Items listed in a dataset
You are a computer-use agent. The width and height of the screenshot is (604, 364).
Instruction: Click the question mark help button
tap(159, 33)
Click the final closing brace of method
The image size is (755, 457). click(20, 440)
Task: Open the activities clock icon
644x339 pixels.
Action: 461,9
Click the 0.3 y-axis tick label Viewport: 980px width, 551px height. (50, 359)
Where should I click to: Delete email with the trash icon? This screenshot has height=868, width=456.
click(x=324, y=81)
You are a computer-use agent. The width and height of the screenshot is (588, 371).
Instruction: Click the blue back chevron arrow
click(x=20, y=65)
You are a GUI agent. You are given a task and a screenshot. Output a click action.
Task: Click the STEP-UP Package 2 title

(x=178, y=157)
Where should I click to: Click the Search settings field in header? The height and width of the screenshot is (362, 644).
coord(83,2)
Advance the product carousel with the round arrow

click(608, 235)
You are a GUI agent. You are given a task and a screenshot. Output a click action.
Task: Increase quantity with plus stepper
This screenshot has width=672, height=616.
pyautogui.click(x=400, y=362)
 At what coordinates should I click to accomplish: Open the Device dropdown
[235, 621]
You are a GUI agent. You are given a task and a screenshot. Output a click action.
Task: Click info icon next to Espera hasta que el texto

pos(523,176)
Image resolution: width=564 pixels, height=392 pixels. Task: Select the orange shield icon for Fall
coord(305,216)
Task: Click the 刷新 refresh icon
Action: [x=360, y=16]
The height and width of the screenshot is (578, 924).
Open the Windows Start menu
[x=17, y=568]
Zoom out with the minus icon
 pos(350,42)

■ **Exercise prompt**:
Look back at the records above. Repeat all of them exactly.

■ **Written answer**:
You are a computer-use agent. The width and height of the screenshot is (604, 364).
Instruction: Click the question mark help button
tap(159, 33)
Click the final closing brace of method
The image size is (755, 457). click(20, 440)
Task: Open the activities clock icon
644x339 pixels.
Action: 461,9
Click the 0.3 y-axis tick label Viewport: 980px width, 551px height. (50, 359)
Where should I click to: Delete email with the trash icon? This screenshot has height=868, width=456.
click(x=324, y=81)
You are a computer-use agent. The width and height of the screenshot is (588, 371).
Instruction: Click the blue back chevron arrow
click(x=20, y=65)
You are a GUI agent. You are given a task and a screenshot. Output a click action.
Task: Click the STEP-UP Package 2 title

(x=178, y=157)
Where should I click to: Click the Search settings field in header? The height and width of the screenshot is (362, 644).
coord(83,2)
Advance the product carousel with the round arrow

click(608, 235)
You are a GUI agent. You are given a task and a screenshot. Output a click action.
Task: Increase quantity with plus stepper
This screenshot has width=672, height=616.
pyautogui.click(x=400, y=362)
 At what coordinates should I click to accomplish: Open the Device dropdown
[235, 621]
You are a GUI agent. You are given a task and a screenshot. Output a click action.
Task: Click info icon next to Espera hasta que el texto

pos(523,176)
Image resolution: width=564 pixels, height=392 pixels. Task: Select the orange shield icon for Fall
coord(305,216)
Task: Click the 刷新 refresh icon
Action: [x=360, y=16]
The height and width of the screenshot is (578, 924).
Open the Windows Start menu
[x=17, y=568]
Zoom out with the minus icon
 pos(350,42)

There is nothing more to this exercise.